Representa o segundo maior canídeo silvestre da América do Sul, sendo superado apenas pelo lobo-guará. Apresenta um aspecto geral robusto, semelhante ao de uma raposa forte, com comprimento corporal que varia entre 60 e 115 cm, somado a uma cauda grossa e peluda de 30 a 50 cm. O peso corporal varia consideravelmente ao longo de sua distribuição latitudinal, oscilando entre 5 e 13,5 kg, com um dimorfismo sexual evidente, no qual os machos são consideravelmente maiores que as fêmeas. A pelagem espessa exibe tons acinzentados no dorso, com uma linha escura longitudinal difusa, enquanto a cabeça, pescoço, orelhas e membros apresentam uma coloração avermelhada ou fulva. A mandíbula é forte, adaptada a uma dieta diversificada, e destaca-se uma mancha preta característica na base da cauda, que termina sempre com a ponta de cor preta.
Distribuição geográfica: Encontra-se amplamente distribuído ao longo da Cordilheira dos Andes e áreas adjacentes, cobrindo uma vasta faixa latitudinal no oeste do continente. Sua área de ocorrência começa no sul da Colômbia (departamento de Nariño) e se estende continuamente pelas terras altas do Equador, Peru e pelo altiplano da Bolívia. Rumo ao sul, coloniza de forma extensiva o território do Chile e as regiões ocidentais e patagônicas da Argentina, alcançando o seu limite austral no arquipélago da Terra do Fogo, onde foi introduzido ou colonizou naturalmente as ilhas principais.
Ambiente: Ocupa um gradiente altitudinal impressionante que vai desde o nível do mar até altitudes que superam 4.800 metros no altiplano andino. Trata-se de uma espécie com enorme plasticidade ecológica, capaz de suportar as condições extremas do páramo setentrional, as estepes secas da puna, matagais xerófitos, desertos costeiros e as densas florestas temperadas de Nothofagus no sul da Patagônia. Evita apenas as florestas tropicais densas de baixa altitude e zonas com urbanização extrema, embora tolere áreas rurais e agroecossistemas com presença humana moderada.

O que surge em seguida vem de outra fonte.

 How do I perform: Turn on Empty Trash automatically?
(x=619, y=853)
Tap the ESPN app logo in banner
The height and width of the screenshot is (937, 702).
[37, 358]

Alimentação: Atua como um predador generalista e oportunista com tendências carnívoras proeminentes, embora sua dieta varie estacional e geograficamente. Consome grandes quantidades de micromamíferos, com destaque para roedores das famílias Cricetidae e Abrocomidae, além de lagomorfos introduzidos, especialmente a lebre-europeia (Lepus europaeus) e o coelho-comum, que constituem sua principal fonte de biomassa na Patagônia. Complementa sua nutrição com aves terrestres, répteis, insetos grandes e carcaças de animais. Em períodos de escassez de presas, recorre à frugivoria, consumindo frutos de árvores nativas como o peumo (Cryptocarya alba) e o molle (Lithraea caustica), atuando como um importante dispersor de sementes.
Comportamento: Manifesta uma organização social essencialmente solitária, interagindo de perto com outros indivíduos apenas durante a época de acasalamento e criação dos filhotes. Seus padrões de atividade são altamente adaptáveis e influenciados pela presença humana e disponibilidade de presas; costuma ser predominantemente crepuscular e noturno em áreas de grande perturbação humana, adotando hábitos diurnos em áreas protegidas. Estabelece territórios bem definidos que delimita por meio de marcação odorífera, utilizando fezes e urina depositadas em rochas proeminentes e trilhas. É um caminhante incansável que patrulha ativamente sua área de vida.
Reprodução: O ciclo reprodutivo é estacional e caracterizado por um sistema de acasalamento predominantemente monogâmico. O cio ocorre uma vez por ano, concentrando-se entre os meses de agosto e outubro. Após um período de gestação que dura de 55 a 60 dias, a fêmea dá à luz uma ninhada de 3 a 6 filhotes no interior de toca naturais, fendas de rochas ou covas escavadas sob vegetação densa. Ambos os pais participam ativamente nos cuidados parentais; o macho fornece alimento para a fêmea durante a lactação precoce e, posteriormente, ajuda na regurgitação de alimento para os filhotes em crescimento. Os filhotes começam a sair da toca com poucas semanas de vida e tornam-se independentes por volta de seis meses de idade.
Categoria de conservação: Está classificado globalmente na categoria de Pouco Preocupante (LC) pela Lista Vermelha da União Internacional para a Conservação da Natureza (UICN). Contudo, populações locais enfrentam ameaças significativas devido à caça de retaliação promovida por pecuaristas, que o acusam de predar ovinos e caprinos. Outros impactos sérios sobre a espécie incluem a perda e fragmentação do seu habitat, atropelamentos em rodovias e a transmissão de patógenos fatais, como a cinomose e a raiva, transmitidos por cães domésticos errantes.